At times, this caused jealousy and stubbornness, Steve said. But it also helped mold him into the Avon supporter he was his entire life
"He was always there," Avon standout athlete Earv Archambeau said of Danny Sterhagen. "You'd see him in the stands at every sporting event."
Archambeau met Sternhagen in fifth grade -- the first year he moved to Avon. He also saw him one last time before the boys' state basketball tournament where Avon took sixth place, which also happened to be Archambeau's final basketball game as a Pirate.
Sternhagen attended almost every Avon sporting event for years. He created the game-day programs and he sat side court in his wheelchair, happily critiquing the game.
Sternhagen talked to the team before the regional championship game against Corsica.
"He told us if you want to go out strong, you need put everything you have in this game," Archambeau said. "That really motivated our entire team."
As many knew around the town, Sternhagen's condition was growing worse as the state tournament was starting. He spoke to the team during a pep rally as his final motivational talk.
"That meant a lot to the kids," said Avon head coach Mel Fathke, who along with girls' head coach Brad Poppe, was a pall bearer at the funeral.
Avon won its only game on the second day of the tournament, which was Friday -- the day Sternhagen died.
The Pirates were forced to play with heavy hearts on Saturday afternoon in the consolation championship against Viborg. Even though the team lost, Sternhagen would have loved the thriller the game was.
Senior forward Matt Dykstra and junior Marshall Cihak each had a chance to hit the game-winning shot for Avon with less than 10 seconds remaining.
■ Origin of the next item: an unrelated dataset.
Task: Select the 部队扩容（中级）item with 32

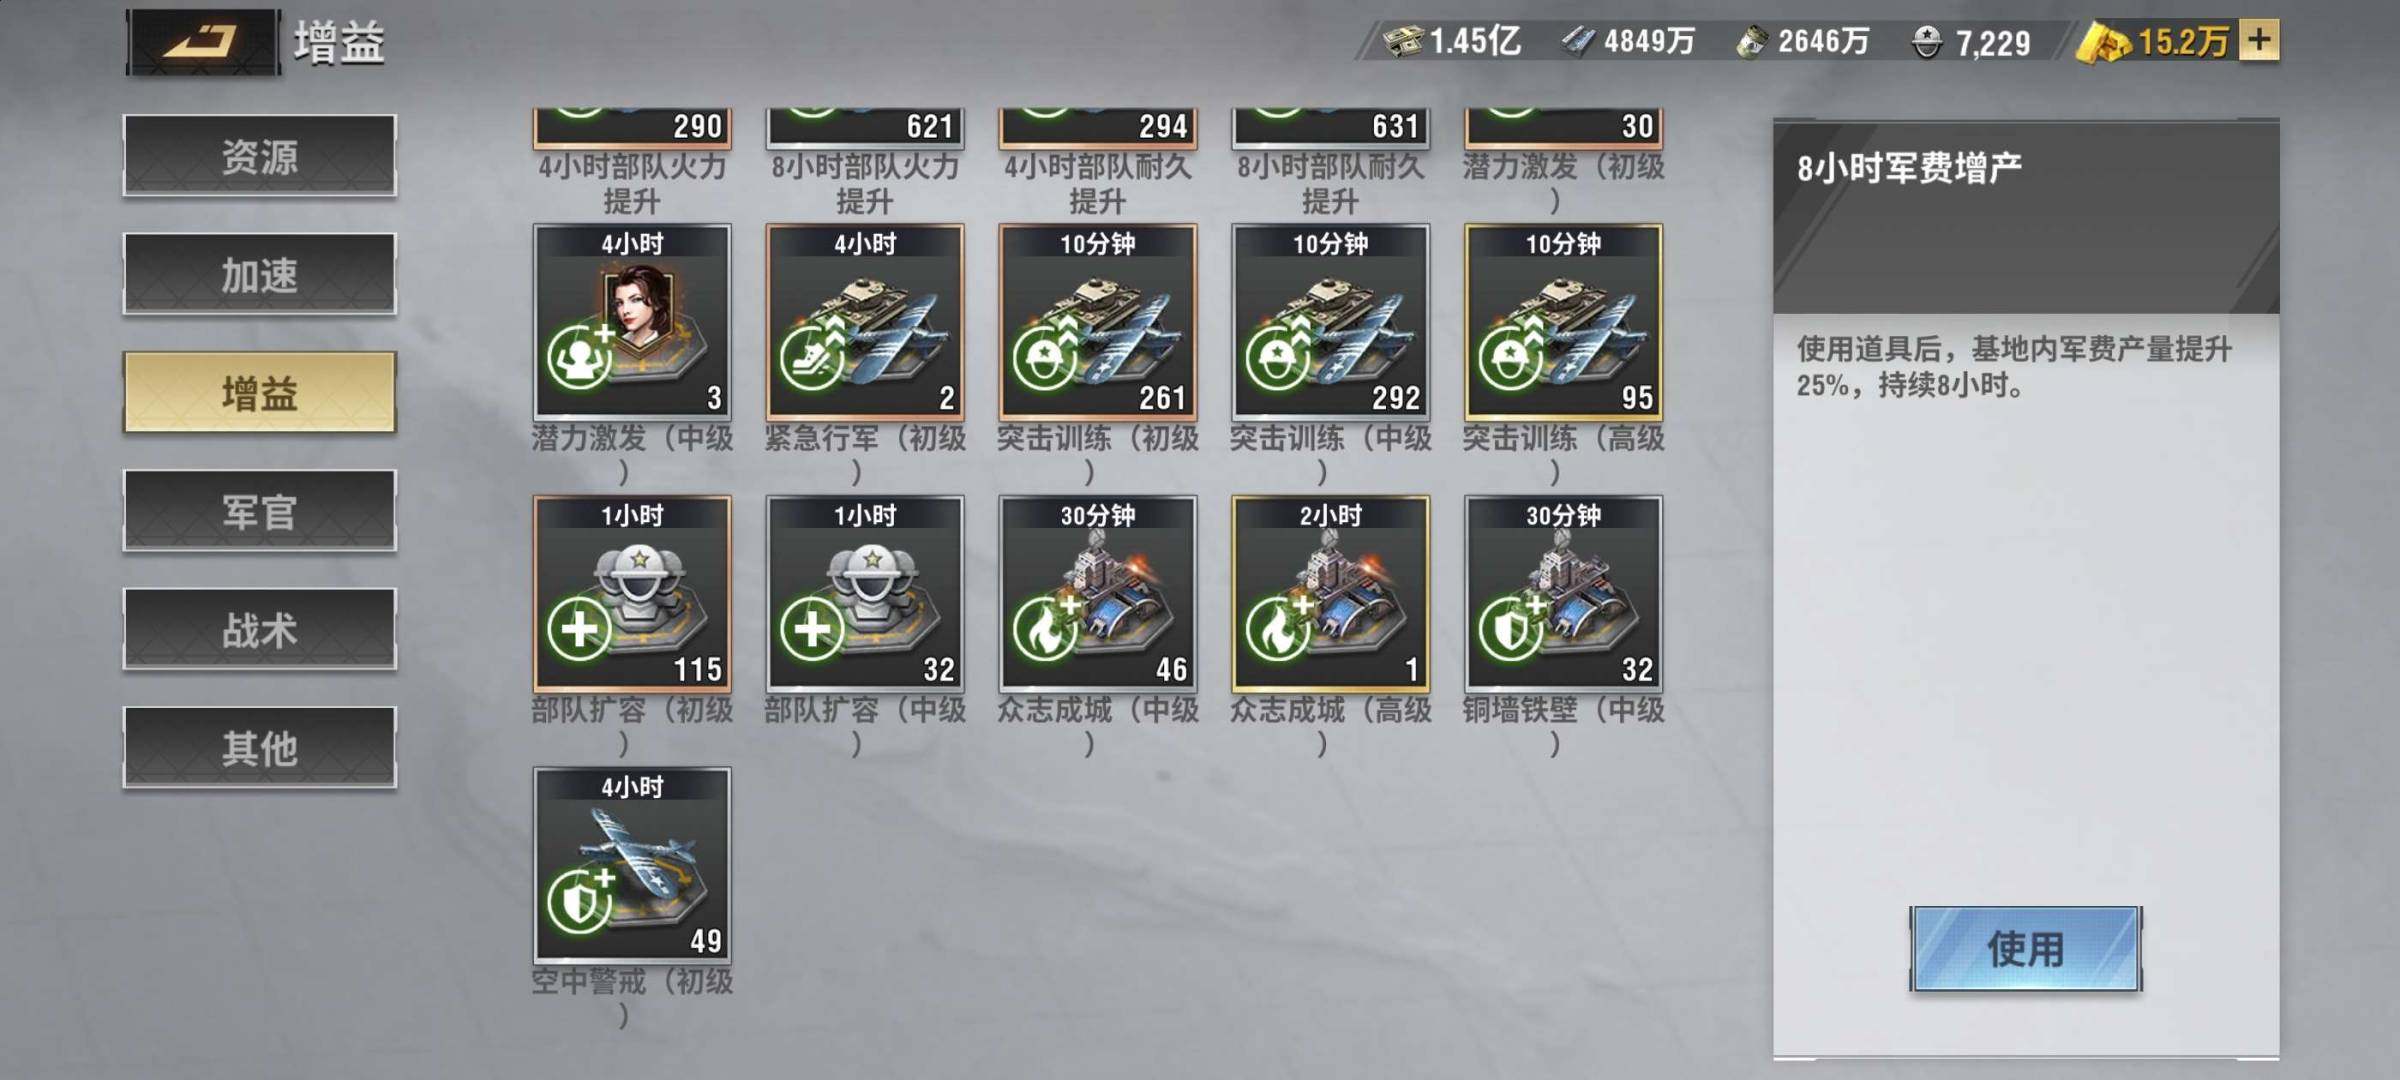Action: coord(865,593)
When the team returned home, Sternhagen's funeral was on Tuesday.
Steve Sternhagen said the church was packed. Both the upstairs and the downstairs of the church were full, and he and his family received stacks and stacks of sympathy cards.
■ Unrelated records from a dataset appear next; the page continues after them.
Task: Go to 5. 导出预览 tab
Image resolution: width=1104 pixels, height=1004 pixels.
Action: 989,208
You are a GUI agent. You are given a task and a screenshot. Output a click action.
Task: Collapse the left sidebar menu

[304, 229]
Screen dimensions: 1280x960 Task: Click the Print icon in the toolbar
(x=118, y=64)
Now, athletes like Archambeau and Dykstra, who are both going off to play collegiate athletics, will remember their former motivational speaker, even though they won't be able to hear his pep-rally speeches anymore.
Fathke's son Danny Fathke is now in college, and he said he remembers a lot of the things Sternhagen told him while he was playing sports for Avon.
"He was a great guy," Danny Fathke said. "Coming from a guy who can't walk, it meant a lot when he was at every game. He's such a motivation when he couldn't do what we could, but he was always cheering for you."
Archambeau, entering his final sports season at Avon, is in his fourth activity of the year.
He helped Avon to the 9A football championship -- which Sternhagen missed but was overjoyed about -- he played basketball in the winter, and now he's on the golf and track and field teams this spring.
"He showed me that life's short and you should give it your all, all the time," Archambeau said.
Sternhagen's mother, Rosalee, said she's proud when she hears comments like that come from the athletes her son talked to.
"I think it was his way of being part of the team," Rosalee said.
Every team needs a role model, and Sternhagen -- even though he couldn't run a touchdown or dribble down the court -- was that for Avon.